(Stored items)
┄┄┄┄┄┄

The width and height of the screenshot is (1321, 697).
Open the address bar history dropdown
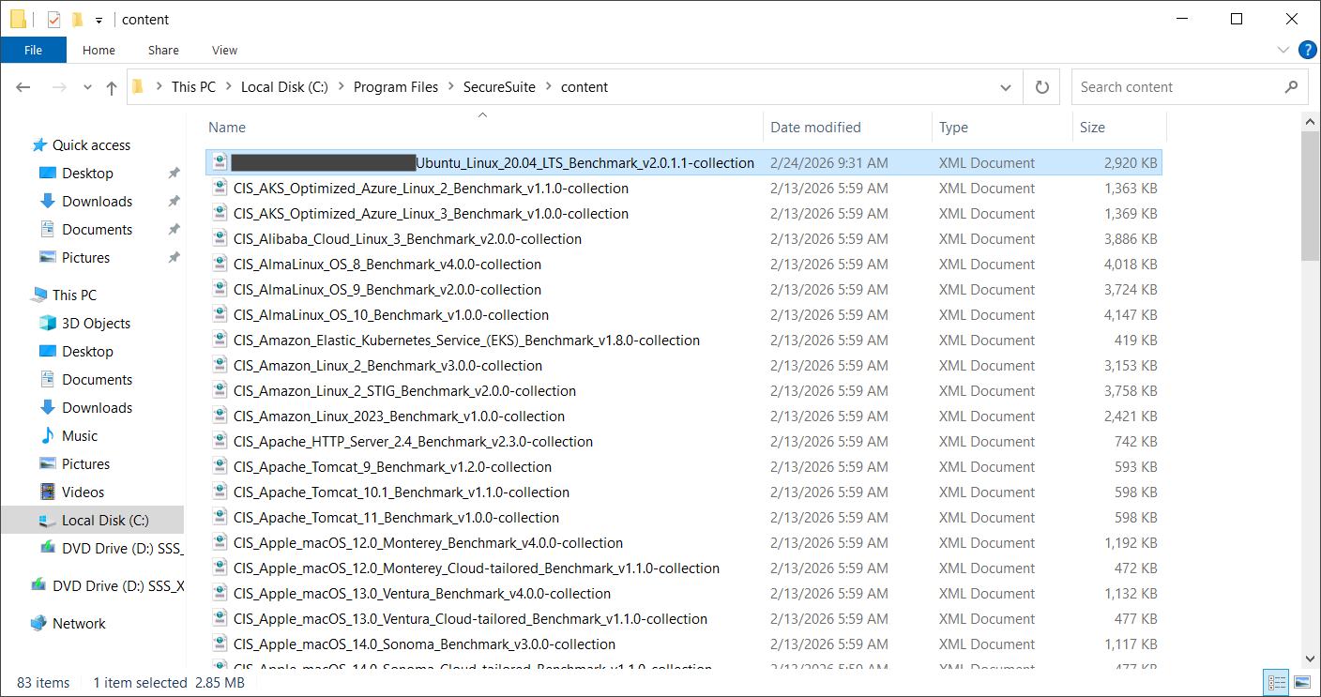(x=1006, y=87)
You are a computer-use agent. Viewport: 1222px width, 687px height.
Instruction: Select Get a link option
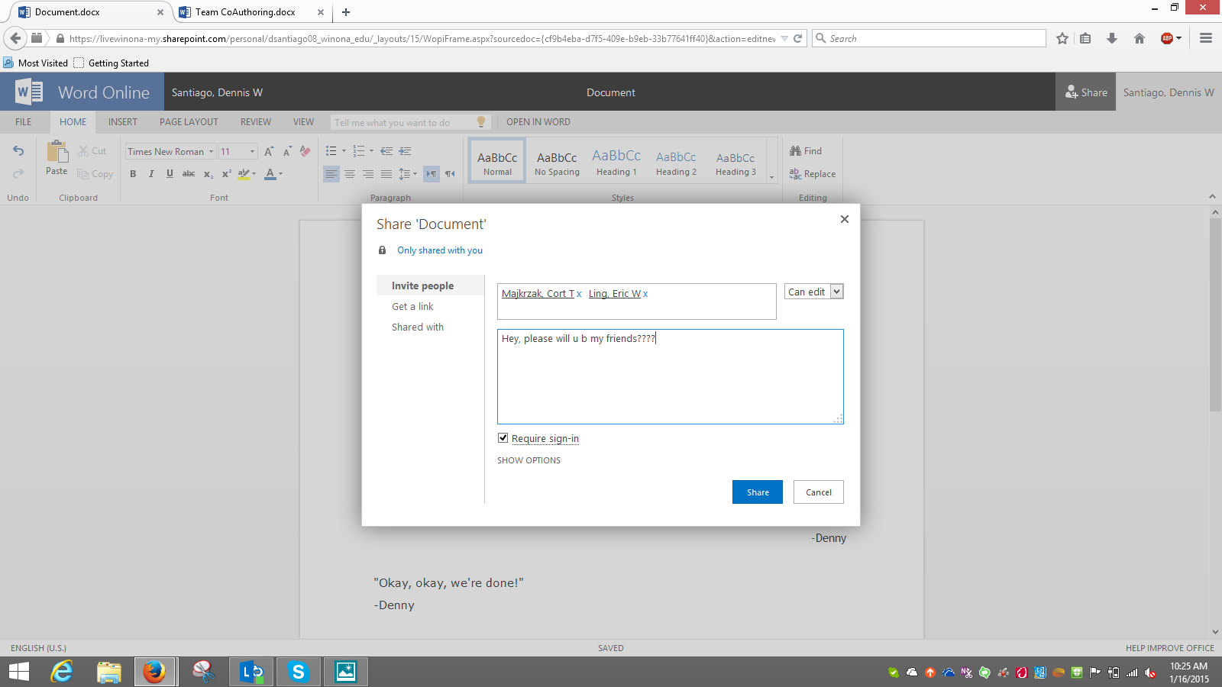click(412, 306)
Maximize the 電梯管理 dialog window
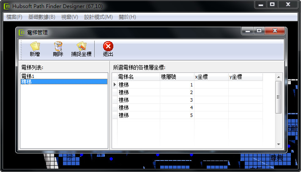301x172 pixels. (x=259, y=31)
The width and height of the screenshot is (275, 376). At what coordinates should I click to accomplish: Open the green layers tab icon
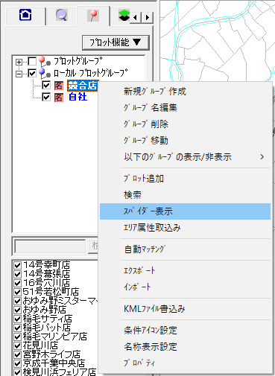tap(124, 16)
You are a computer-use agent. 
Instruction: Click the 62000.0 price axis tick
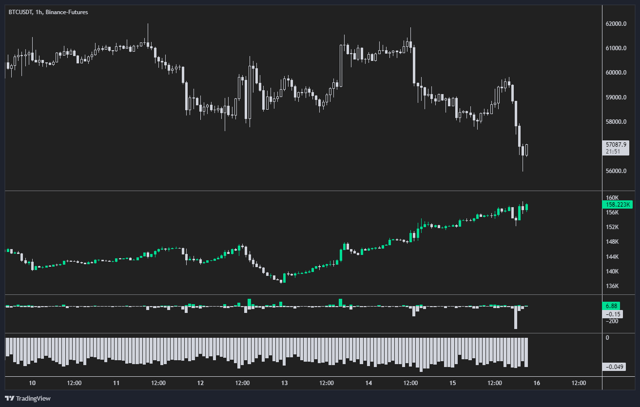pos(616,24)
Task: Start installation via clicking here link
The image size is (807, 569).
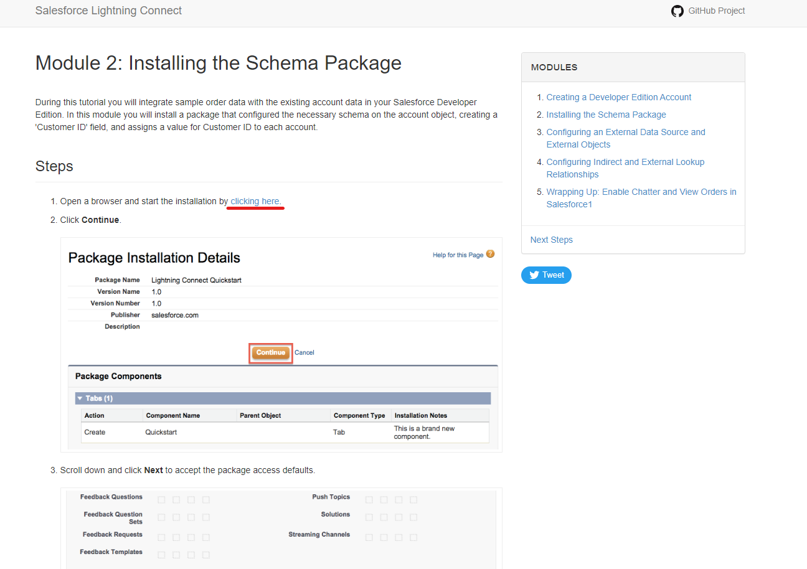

┄┄┄┄┄┄

• **EXERCISE**:
Set down only the lines from the one with "Maximize the 電梯管理 dialog window" through the end of the entries, exactly as they appear, leaving out each picture.

• **ANSWER FOR THIS EXERCISE**:
Maximize the 電梯管理 dialog window
301x172 pixels. (x=259, y=31)
The width and height of the screenshot is (275, 376). At what coordinates should I click to accomplish: Open the green layers tab icon
tap(124, 16)
You are a computer-use agent. 
Instruction: Click the 62000.0 price axis tick
pos(616,24)
Task: Start installation via clicking here link
The image size is (807, 569).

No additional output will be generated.